Les attaquants sont allés jusqu’à menacer de contacter les gangs pour leur désigner les informateurs dans leurs rangs. Plus loin, ils se disaient prêts à « continuer d’attaquer le secteur fédéral des États-Unis, le FBI, la CISA, etc. Nous trouvons des 0-day avant vous ; des attaques bien plus vastes vous attendent ».

Les opérateurs de Babuk menacent de divulguer des données de la police de Washington DC.

Ces menaces n’ont pas manqué de faire quelques remous, surtout dans un contexte tendu après les révélations sur les campagnes Solarwinds et Codecov. Et dans un échange avec Sekurak, les opérateurs de Babuk ont adopté un ton soudainement très différent. Là, plus question de bonder le torse, bien au contraire : « la police de Washington est la dernière institution que nous attaquons. Nous ne voulons pas être confondus avec des pirates politiques ou liés à l’État russe. Nous ne sommes pas eux et nous considérons que leurs actions sont stupides ».

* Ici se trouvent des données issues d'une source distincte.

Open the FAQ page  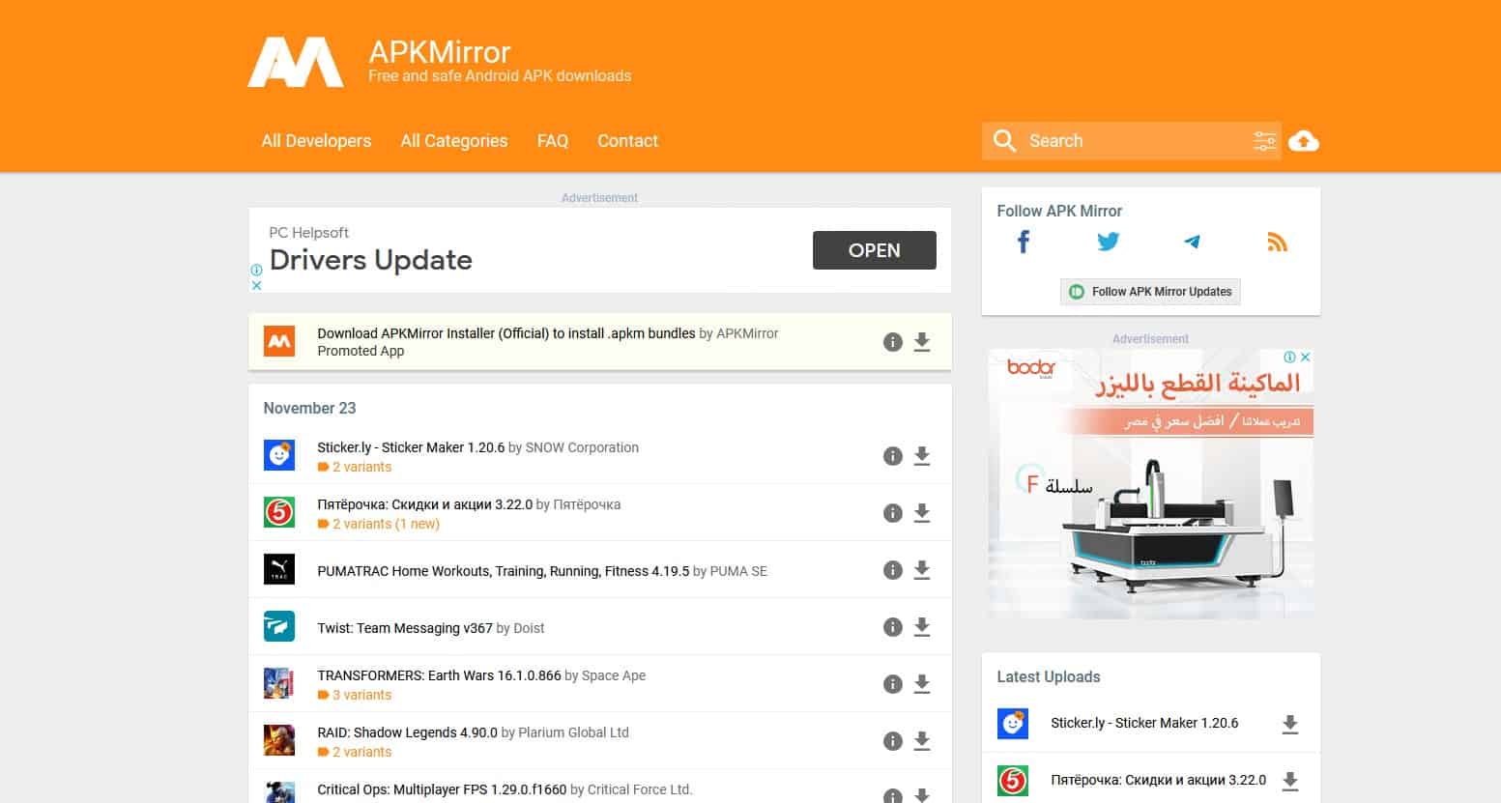coord(552,141)
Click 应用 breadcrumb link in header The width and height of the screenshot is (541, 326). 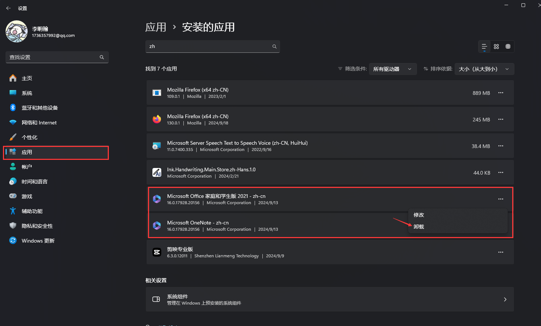156,27
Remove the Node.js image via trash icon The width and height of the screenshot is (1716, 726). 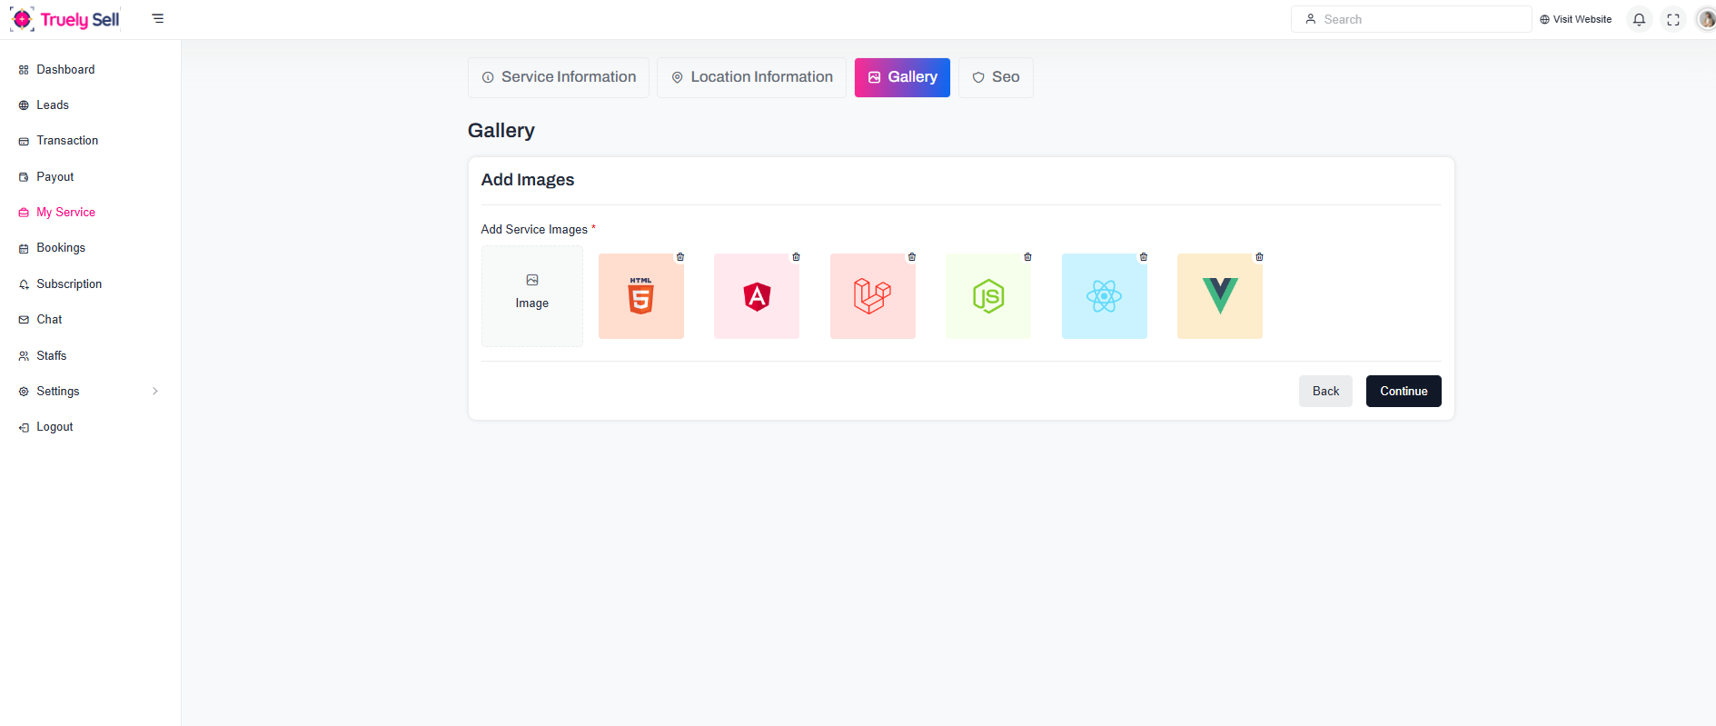1027,257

Et s’ils ne visent pas de victimes dans des pays de l’ancien bloc soviétique, c’est uniquement parce que selon eux, « ils n’ont pas les moyens de payer ». D’autres groupes de cyberdélinquants n’ont manifestement pas la même appréciation de la situation : nous avons identifié des victimes de Darkside et de Revil en Pologne, notamment, au cours des derniers mois.

Les opérateurs de Babuk annoncent leur passage à l'Open Source.

Dans le même échange, les opérateurs de Babuk ont affirmé disposer de têtes de pont, depuis l’été dernier, dans les systèmes d’information « des plus grandes entreprises IT ». Ils ont assuré qu’au moins 7 entreprises les ont payés, dont une pour 2 millions de dollars. Depuis le début de l’année, nous avons recensé 40 victimes de Babuk.

Les cyberdélinquants aux commandes de ce rançongiciel ont fait au moins deux victimes connues en France : Yposkesi et Marietton Développement. Le premier est apparu sur le site Web caché de Babuk fin mars ; le second l’y a rejoint le 19 avril.